Brokers’ internal order matching systems came under heavy criticism by exchange officials and money managers during a market structure discussion held online last week by the Investment Company Institute.
Conference participants took aim at a host of ills allegedly brought on by dark pools, including harming the price discovery process, information leakage, a lack of information about fees, and a low level of price improvement.
Most of the criticism came from executives at exchanges that compete with broker dark pools, but representatives from the buyside vented as well.
“There needs to be a level playing field between the exchanges and the exchange-like institutions,” Matt Lyons, global trading manager at Capital Research and Management Company, said at the Web-based conference. “There need to be fee disclosures so you understand the incentives behind why people may be interacting with the exchange-like vehicles.”
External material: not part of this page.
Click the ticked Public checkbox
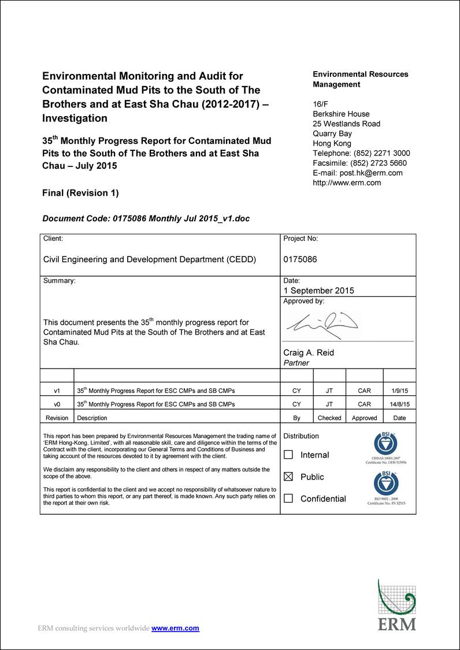(x=288, y=477)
With one exception, dark pool operators do not publish their fees. Neither do brokers educate their clients about the reasons behind their routing decisions nor the sizes of the fees they pay or receive. The only exception is Citadel Securities, which disclosed its fee structure for its Apogee dark pool.
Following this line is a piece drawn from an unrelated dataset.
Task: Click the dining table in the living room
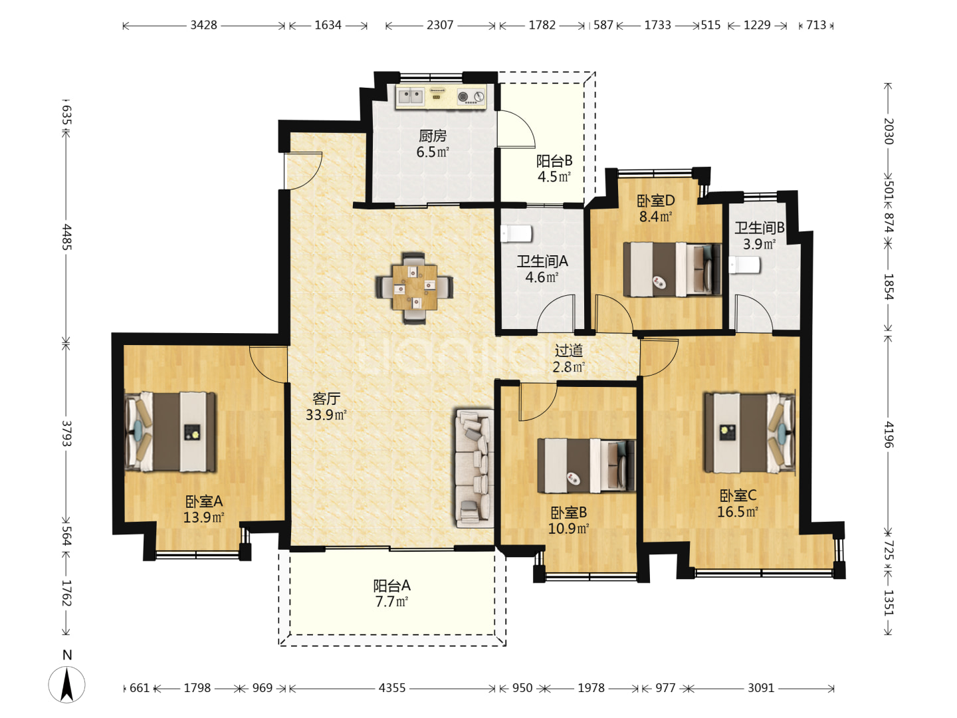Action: coord(414,288)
Dark pool conflicts of interest aren’t limited to opaque pricing, according to Eric Noll, Nasdaq OMX Group’s head of transaction services in the U.S. “The main driver of the creation of many, many dark pools was to limit information leakage,” Noll said at the webinar. “But we find dark pools are no longer protecting information.”
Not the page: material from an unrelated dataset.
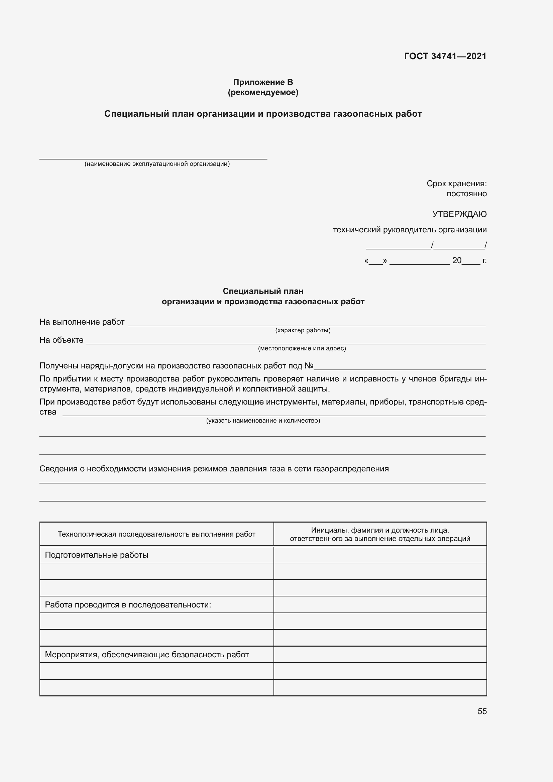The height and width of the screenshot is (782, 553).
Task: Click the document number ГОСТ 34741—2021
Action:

Noll explained that a “subset” of dark pool users was obtaining information by interacting with orders in dark pools and then using that information to make a trading profit in the broader market. Noll’s charges are not new, and are typically leveled against so-called high-frequency trading firms.
Comments from Bill O’Brien, chief executive at exchange operator Direct Edge, echoed those of Noll and Lyons. “Exchanges are not always the best place to execute,” O’Brien said, “but the buyside has to accept that dark pools are much less regulated than exchanges and less transparent in their practices.”
The issue of information leakage from dark pools came to a head in the past year as two dark pool operators—Pipeline Trading and Level ATS—were fined by the Securities and Exchange Commission. The regulator charged the two pool operators with failing to disclose to their customers that the details of their orders were not kept exclusively within the pools.